If you use lazy loading, you suck a minimal amount of data in a single query, but any time you need more information related to that initial data it requires more queries to the database and database performance hits are very often the major performance bottleneck in most applications.
So, in general, you always want to retrieve exactly the data you will need for the entire "unit of work", no more, no less. In some cases, you may not know exactly what you need (because the user is working through a wizard or something similar) and in that case it probably makes sense to lazy load as you go.
If you are using an ORM and focused on adding features quickly and will come back and optimize performance later (which is extremely common and a good way to do things), having lazy loading being the default is the correct way to go. If you later find (through performance profiling/analysis) that you have one query to get an object and then N queries to get the N objects related to that original object, you can change that piece of code to use eager loading to only hit the database once instead of N+1 times (the N+1 problem is a well known downside of using lazy loading).
The usual tradeoff for lazy loading is that you make a smaller hit on the database up front, but you end up making more hits on it long-term.
Without lazy loading, you'll grab an entire object graph up front, sucking down a large chunk of data at once. This could, potentially, cause lag in your UI, and so it is often discouraged. However, if you have a common object graph (not just single object - otherwise it wouldn't matter!) that you know will be accessed frequently, and top to bottom, then it makes sense to pull it down at once.
As an example, if you're doing an order management system, you probably won't pull down all the lines of every order, or all the customer information, on a summary screen. Lazy loading prevents this from happening.
I can't think of a good example for not using it offhand, but I'm sure there are cases where you'd want to do a big load of an object graph, say, on application initialization, in order to avoid lags in processing further down the line.
The short version is this:
Development is simpler if you use lazy loading. You just traverse object relationships in a natural OO way, and you get what you need when you ask for it.
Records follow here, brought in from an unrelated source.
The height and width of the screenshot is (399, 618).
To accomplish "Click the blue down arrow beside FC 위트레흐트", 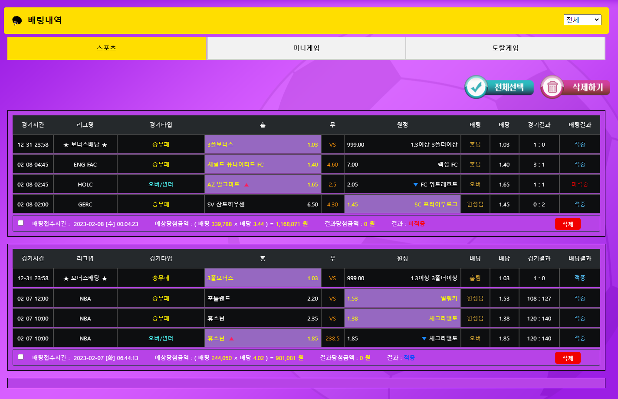I will pyautogui.click(x=416, y=185).
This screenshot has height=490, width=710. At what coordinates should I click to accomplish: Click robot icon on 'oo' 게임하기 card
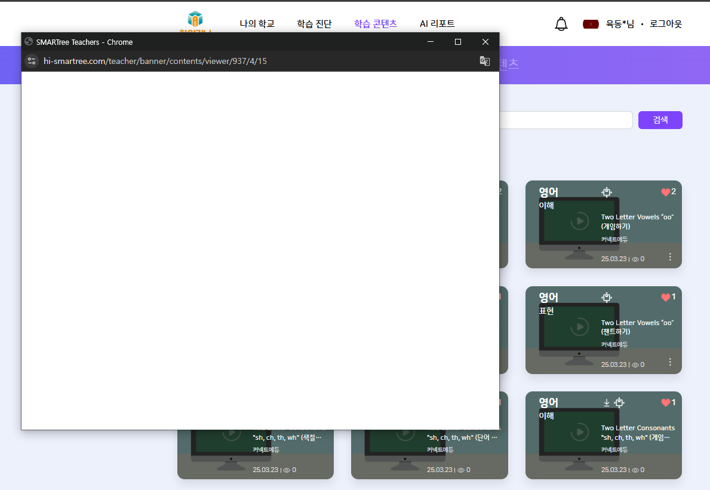[607, 192]
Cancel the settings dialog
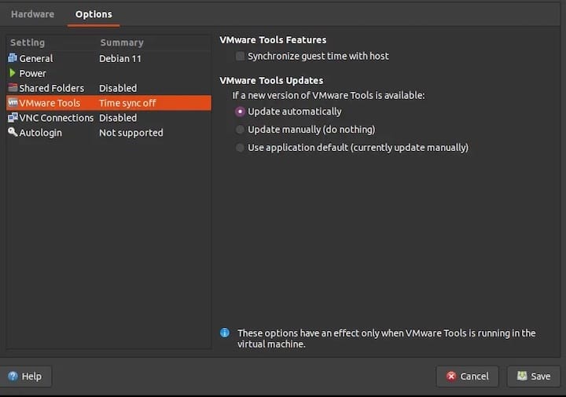 click(x=467, y=377)
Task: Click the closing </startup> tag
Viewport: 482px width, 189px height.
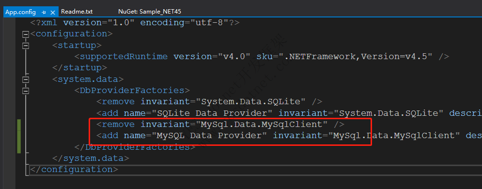Action: pos(79,68)
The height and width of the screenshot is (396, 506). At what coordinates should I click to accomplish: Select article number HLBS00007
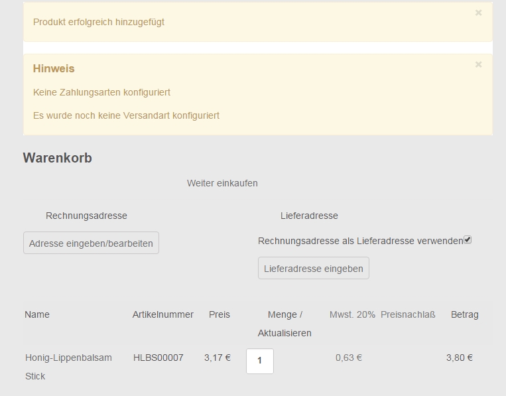click(158, 358)
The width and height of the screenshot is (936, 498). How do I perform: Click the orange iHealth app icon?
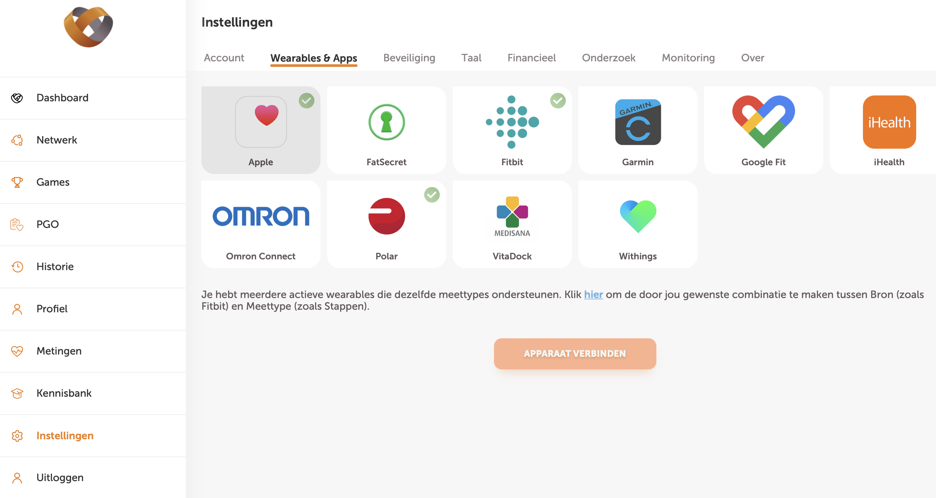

Performance is generally better if you figure out what you need before you ask for it, and ask for it in one trip to the database.
For the past few years we've been focusing on quick development times. Now that we have a solid app and userbase, we're optimizing our data access.
If you are using a webservice between the client and server handling the database access using nhibernate it might be problematic using lazy loading since the object will be serialized and sent over the webservice and subsequent usage of "objects" further down in the object relationship needs a new trip to the database server using additional webservices. In such an instance it might not be too good using lazy loading. A word of caution, be careful in what you fetch if you turn lazy loading of, its way to easy to not think this through and through and end up fetching almost the whole database...
I have seen many performance problems aring from wrong loading behaviour configuration in Hibernate. The situation is quite the same with NHibernate I think. My recommendation is to always use lazy relations and then use eager fetching statemetns in your query - like fetch joins - . This ensures you are not loading to much data and you can avoid to many SQL queries.
It is easy to make a lazy releation eager by a query. It is nearly impossible the other way round.